_QUOTED PASSAGE_:

Admitting that works, then you've only got windows. You still have to install all the tools and productivity software. On any distribution, all that stuff gets installed as a matter of fact, and you're basically done after 20 minutes or so.

3
Kiernianreply
lemmy.world

The vast majority of computer users with those kinds of issues are

  1. probably using windows home
  2. On a big box store computer with a platter drive
  3. an i3 cpu
  4. and 8gb of ram

windows 10 couldn't reliably run it's own bundled software (Mail), by itself, with nothing else open, without that one app going "not responding" every few minutes on a computer with those specs.

Last time i checked, Walmart, best buy, costco, etc were still selling those specs with win11 which is notably bulkier and slower than 10, especially without an ssd, so things have only gotten worse for the average non-power-user.

That's a perfectly servicible spec for basic operations on a mint install, you could probably even watch netflix or youtube on it with linux, but i wouldn't want to run windows newer than xp on it.

_EXERCISE MATERIALS_:
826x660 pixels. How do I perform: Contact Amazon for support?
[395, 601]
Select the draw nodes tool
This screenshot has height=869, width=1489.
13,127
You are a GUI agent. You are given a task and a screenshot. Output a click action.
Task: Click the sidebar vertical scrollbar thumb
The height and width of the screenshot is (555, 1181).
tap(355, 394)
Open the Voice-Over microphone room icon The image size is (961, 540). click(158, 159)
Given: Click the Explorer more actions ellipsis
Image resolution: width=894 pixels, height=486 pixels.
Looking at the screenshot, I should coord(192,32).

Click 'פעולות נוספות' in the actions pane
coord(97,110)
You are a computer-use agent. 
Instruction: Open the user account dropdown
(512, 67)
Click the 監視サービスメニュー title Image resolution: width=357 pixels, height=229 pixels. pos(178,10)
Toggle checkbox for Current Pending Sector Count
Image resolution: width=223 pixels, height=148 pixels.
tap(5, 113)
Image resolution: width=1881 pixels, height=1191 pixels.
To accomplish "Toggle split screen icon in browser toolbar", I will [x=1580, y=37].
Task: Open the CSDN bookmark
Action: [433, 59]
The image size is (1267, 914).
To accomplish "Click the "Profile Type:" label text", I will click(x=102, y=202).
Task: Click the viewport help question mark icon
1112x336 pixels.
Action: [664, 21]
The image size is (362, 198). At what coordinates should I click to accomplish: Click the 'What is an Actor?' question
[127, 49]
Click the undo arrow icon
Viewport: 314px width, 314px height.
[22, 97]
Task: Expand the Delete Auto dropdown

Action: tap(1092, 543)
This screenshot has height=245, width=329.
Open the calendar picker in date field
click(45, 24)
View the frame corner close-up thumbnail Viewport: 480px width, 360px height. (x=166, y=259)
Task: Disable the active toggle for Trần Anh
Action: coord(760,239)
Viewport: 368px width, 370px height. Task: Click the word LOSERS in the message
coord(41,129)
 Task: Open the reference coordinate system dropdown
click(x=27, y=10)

_STATED PROBLEM 1_:
Could you duplicate the records starting at the line that contains "Viewport: 368px width, 370px" and stopping after the last line of the records?
_STATED PROBLEM 2_:
Can you write the next part of the discussion about running Windows versus Linux on low-spec store-bought computers, picking up after its last sentence?

_OUTPUT 1_:
Viewport: 368px width, 370px height. Task: Click the word LOSERS in the message
coord(41,129)
 Task: Open the reference coordinate system dropdown
click(x=27, y=10)

_OUTPUT 2_:
2

It doesn't help that big box retail stores are scam artists.

That was one of the things I hated about Walmart was they would sell these super cheap systems that I kid you not would crash on the demo software.

Like we had an HP flip-style laptop that they sold for $130 a few years back. And it was so bad that we intentionally ran it under a default account instead of a demo account. Because if we installed the demo software on it, Windows would run out of space and blue screen about time windows tried to update it.

3

Windows 11 took me 7 hours over 3 different days. Had to start and stop multiple times, had to retry multiple times, had to post support requests and wait, and to dive into bios because default settings that worked fine with Linux were making windows kill itself.

Oh yeah, my first try was downloading a Windows ISO and using KDE writer to put it on a USB, BIG mistake because we all know that windows sabotages their ISOs so that you can only burn them with a windows burner program.

Even when it finally worked, it still took a goddamn 2 hours and so many ads, so many "please also buy this!"

Once it was done I had setup windows with steam for my step son and then he didn't use the machine anyway

7
kurwareply
lemmy.world

Arch install time is mostly user dependent Id say

6

Lots of options and you'll need to spend some time RTFM. But if you already know how you want to partition your disks, then the basic installation (with a network controller!) takes about two minutes.

Then you can restart into the cli, and the real questions - what else am I going to install? - can begin.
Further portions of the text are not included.